### [EXERCISE BRIEF]
Please restate word for word each line from the one containing "You are a computer-use agent." to the last line of the records below, and drop the pictures.

(Stored data entries)
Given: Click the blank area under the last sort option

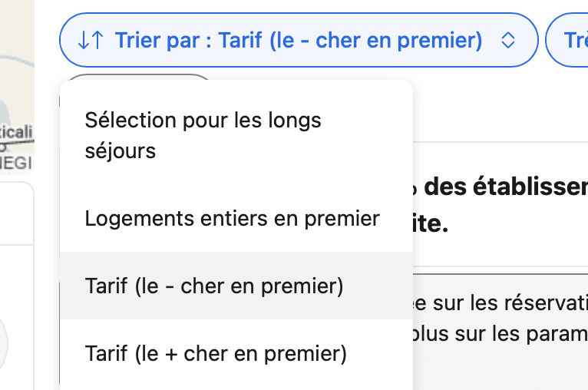Looking at the screenshot, I should pyautogui.click(x=236, y=388).
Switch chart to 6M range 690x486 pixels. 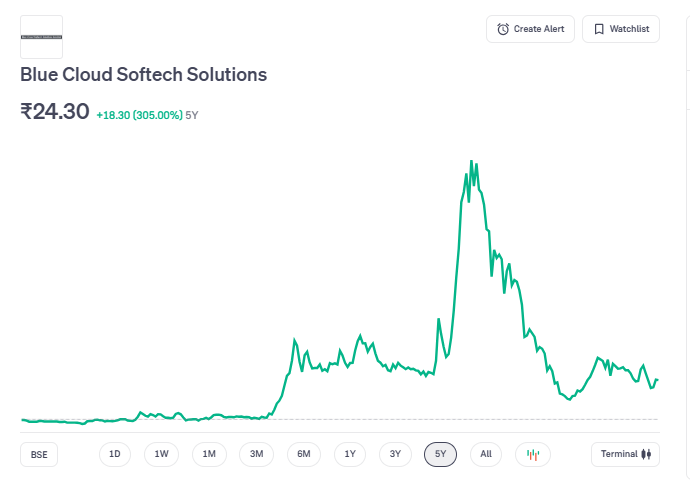304,454
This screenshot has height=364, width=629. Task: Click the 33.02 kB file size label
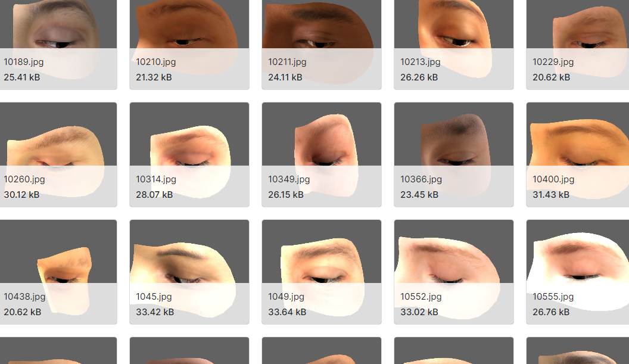tap(419, 312)
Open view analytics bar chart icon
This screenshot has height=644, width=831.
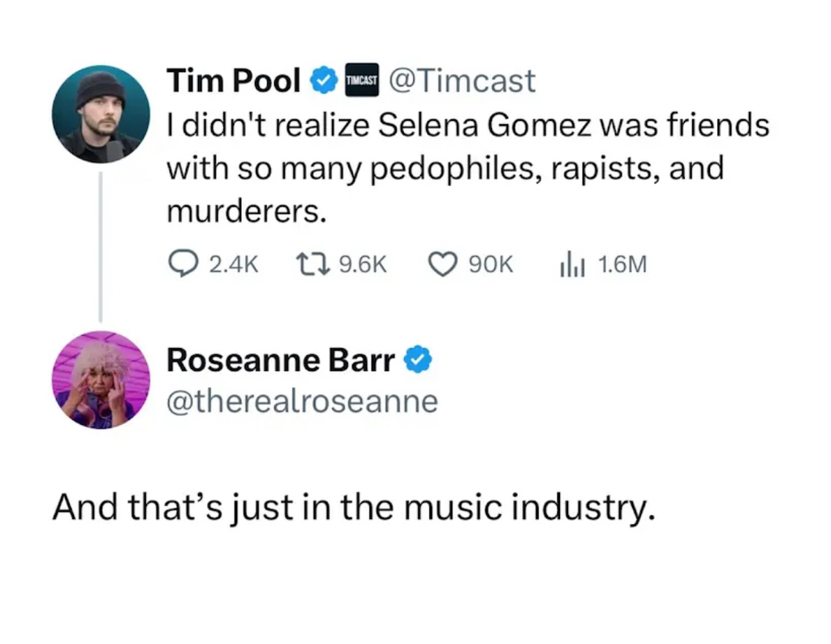click(x=572, y=264)
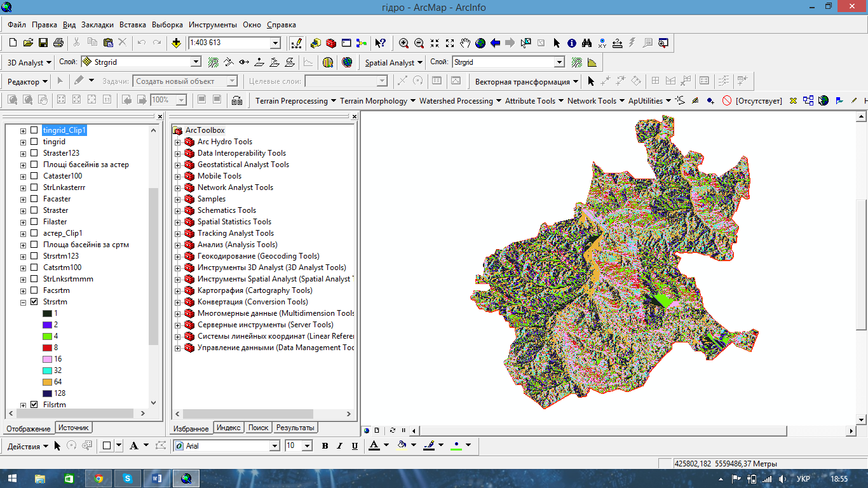Viewport: 868px width, 488px height.
Task: Click the orange swatch for value 64
Action: click(47, 382)
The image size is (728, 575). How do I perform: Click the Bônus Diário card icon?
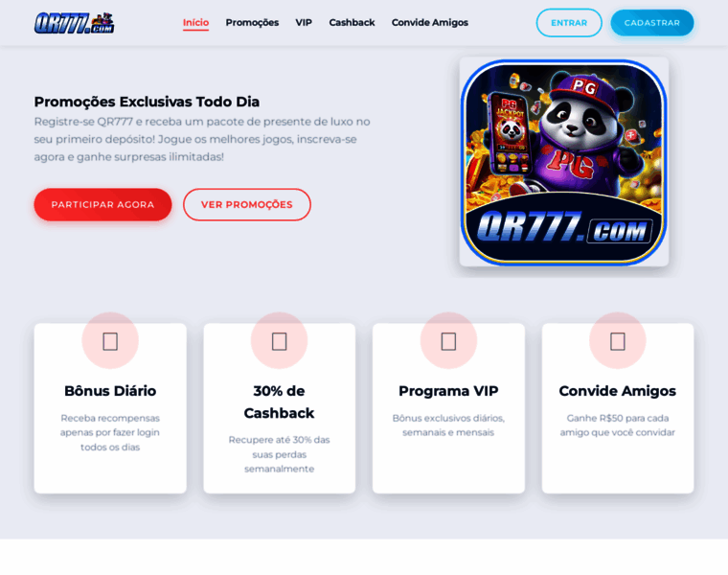(110, 341)
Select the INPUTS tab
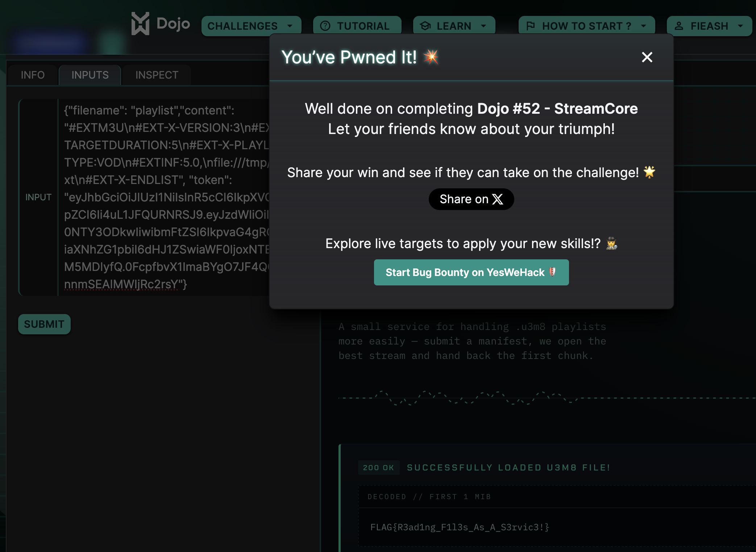This screenshot has width=756, height=552. click(90, 75)
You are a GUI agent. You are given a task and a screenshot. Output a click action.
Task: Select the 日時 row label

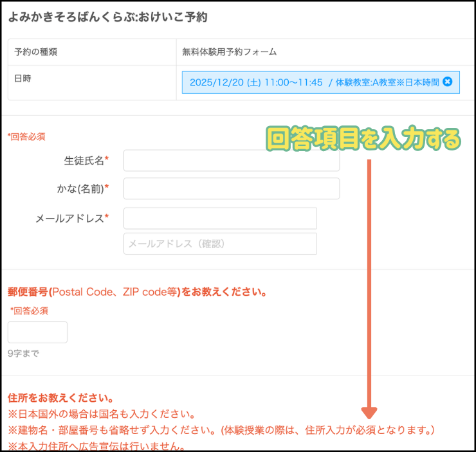click(x=23, y=78)
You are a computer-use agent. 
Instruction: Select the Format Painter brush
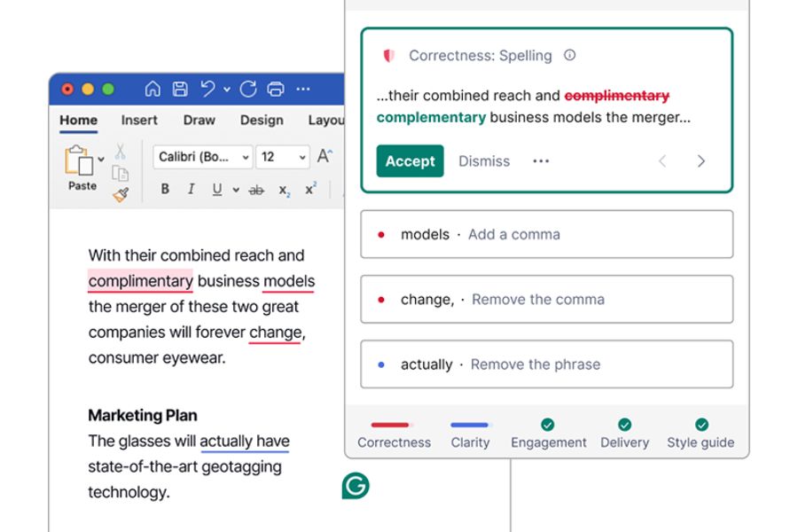121,194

### [EXPECTED ANSWER]
You are a computer-use agent. 
Instruction: Select the Format Painter brush
121,194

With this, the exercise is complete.